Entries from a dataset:

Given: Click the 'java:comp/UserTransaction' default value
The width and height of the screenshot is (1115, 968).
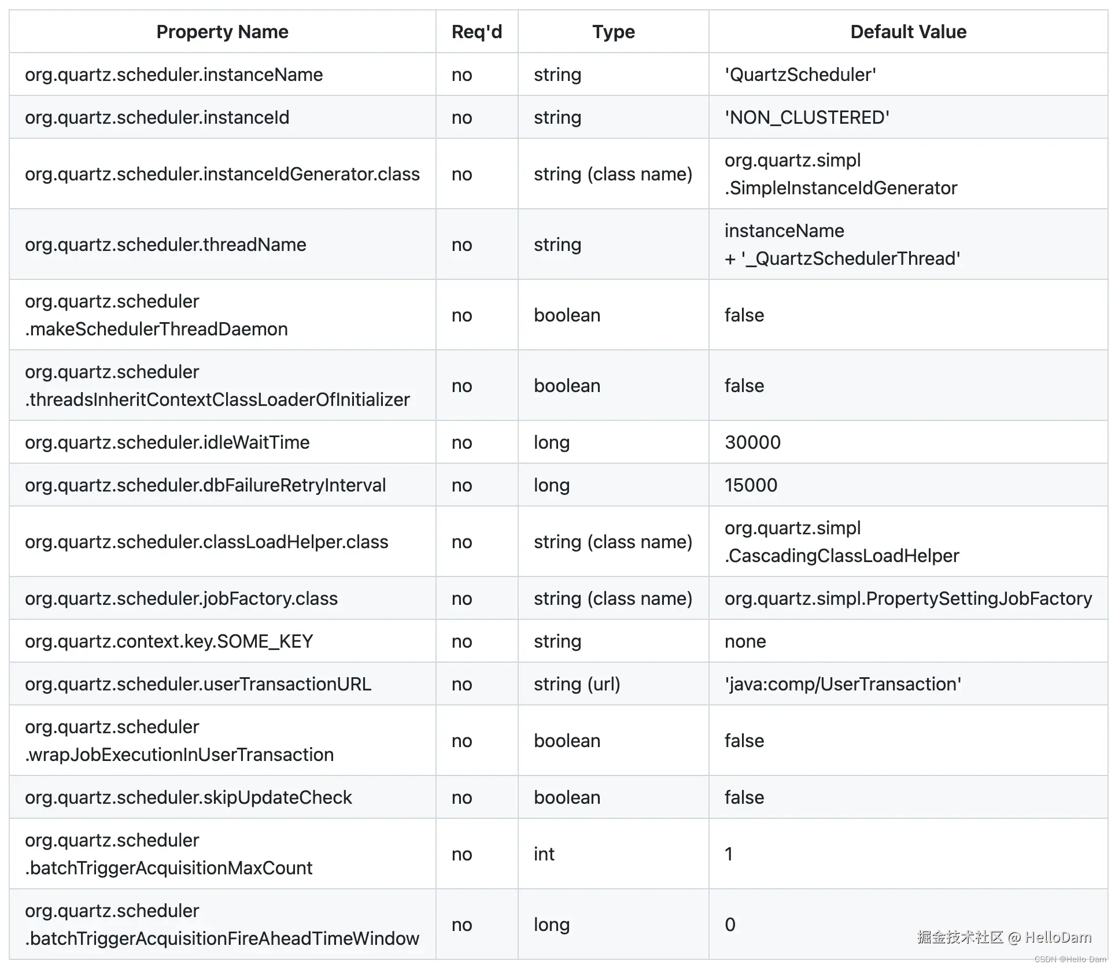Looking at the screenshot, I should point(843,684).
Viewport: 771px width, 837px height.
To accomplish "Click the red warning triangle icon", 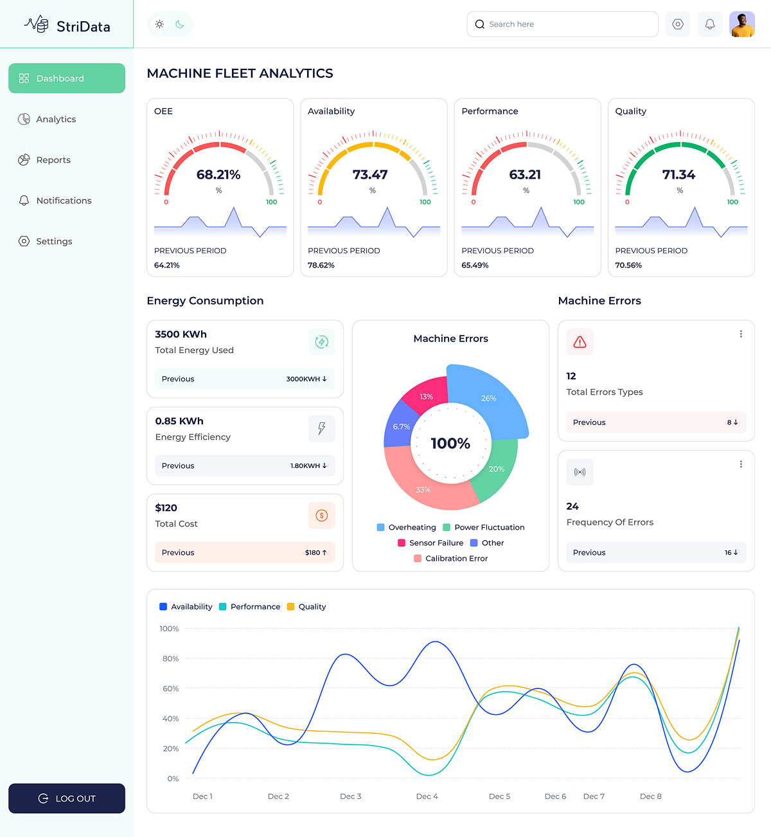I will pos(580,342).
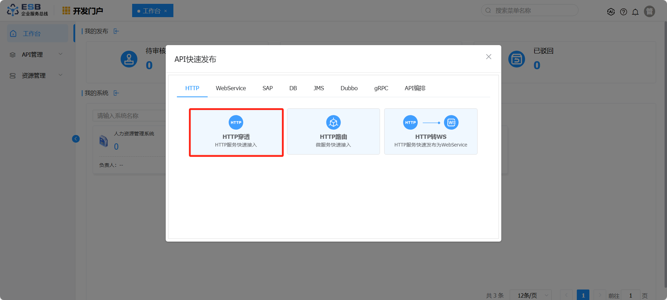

Task directions: Identify each line in the rows above that contains the string "height", and copy those lines out in full. Case counts.

Answer for this exercise:
The width and height of the screenshot is (1115, 968).
Viewport: 771px width, 837px height.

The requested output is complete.